Not to bring too much reality to canon here or anything... but from the perspective of a military engineer (me -- 6 years 18C):

While a sphere is indeed the shape most optimized to contain the largest volume in the smallest surface area, this is actually the worst possible thing you can do for a defensive structure. The best defensive structures look like triangles (when undermanned), and grow extrusions as resources become available (as in, angular extensions ending in a point). So a defensively optimized Death Star would look more like a giant version of the 1980's rendition of Superman's babyhood spaceship than a ball.

The reason for this is it concentrates defensive fields of fire, observation and clearly defines the line of final protective fire. At the same time this shape forces an approaching enemy into increasingly tight channelized zones within which obstacles, traps and interdiction devices can be placed, and such spaces can even serve as advantaged terrain within which to fight entire self-contained battles against the channelized enemy without threatening any worse than a breach to three extrusions at a time. These extrusions should be internally segregated from anything critical (so extrusions might house perishable storage, storage for dangerous stuff that might burn/explode, non-critical living areas, etc. while the entire extrusion should be only a conceptual "drawbridge" away from isolation from the next inner defensive wall/barrier).

Imagine being a gunner on a ball-shaped Death Star: your field of fire is greater than 180 degrees in three dimensions. Its you against literally more than half the universe. In addition, even at the Death Star's vast size, an enemy could approach quite close and still be below your meaningful horizon. The solution to this is to place defenses on towers, which now exacerbates the situation of marking a field of fire. In real life we try to limit a defender's field of fire to less than 60 degrees in two dimensions (ideally ~30 degrees along the horizon, or buttressed against a wall on one side in the case of a vertical field of observation), and ideally have the defenders shooting where one limit of fire is the wall of the defensive structure itself and the other only slightly angled from it -- this gives them a meaningfully narrow field of observation and vastly increases the chances of them firing in enfilade. The idea with fast moving targets like fighter craft is to have the enemy fly into your shots, not to try and track their course. This is a lot easier if their path of egress is limited by physical barriers instead of having over 180^3 degrees of freedom.

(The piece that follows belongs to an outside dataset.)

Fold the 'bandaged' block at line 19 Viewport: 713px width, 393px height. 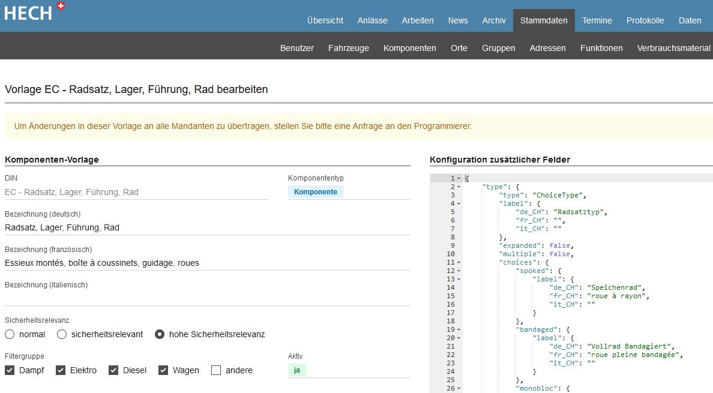(x=459, y=329)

In a fight against small, fast-moving, highly-maneuverable fighters this is optimal -- it deprives them of their speed and agility. In a fight against large cruisers it would probably also be an ideal layout because scoring a critical, large hit would be difficult, as everything important is deeply nestled within the prongs, drastically limiting the opportunity for a meaningful hit on target for a capital ship.

The star-like shape I am describing is actually the way that firebases (well, when a competent engineer is involved -- not always the case), patrol bases (at least when real infantry do it), and even castles and coastal defenses going back hundreds of years have been built. "Round" is a maximally taxing shape from a defensive engineers point of view and an attacker's dream come true.

All that said, I doubt that anybody involved in the production of Star Wars was a infantryman, a military engineer, or had ever taken machine guns 101. To stay in-universe and give a reason, however, requires some pretty creative thinking. Looking at the project from a cost point of view, a sphere might be quite attractive. Looking at it from an energy conservation point of view this may also be the case, as extrusions would massively aggravate the amount of energy required to overcome rotational inertia and actually aim the thing (all that angular momentum stuff you learn about in school -- not that Star Wars seems to pay this much mind elsewhere). In short, anything other than a spherical Death Star would be very costly to aim.

Could cost + maneuver budget + the Emperor's self perception of invincibility* be enough to motivate a spherical design? I don't know -- but from a defensive point of view, it is a critical blunder. But we already knew the design was flawed the first time we saw Luke blow the thing up in an X-Wing!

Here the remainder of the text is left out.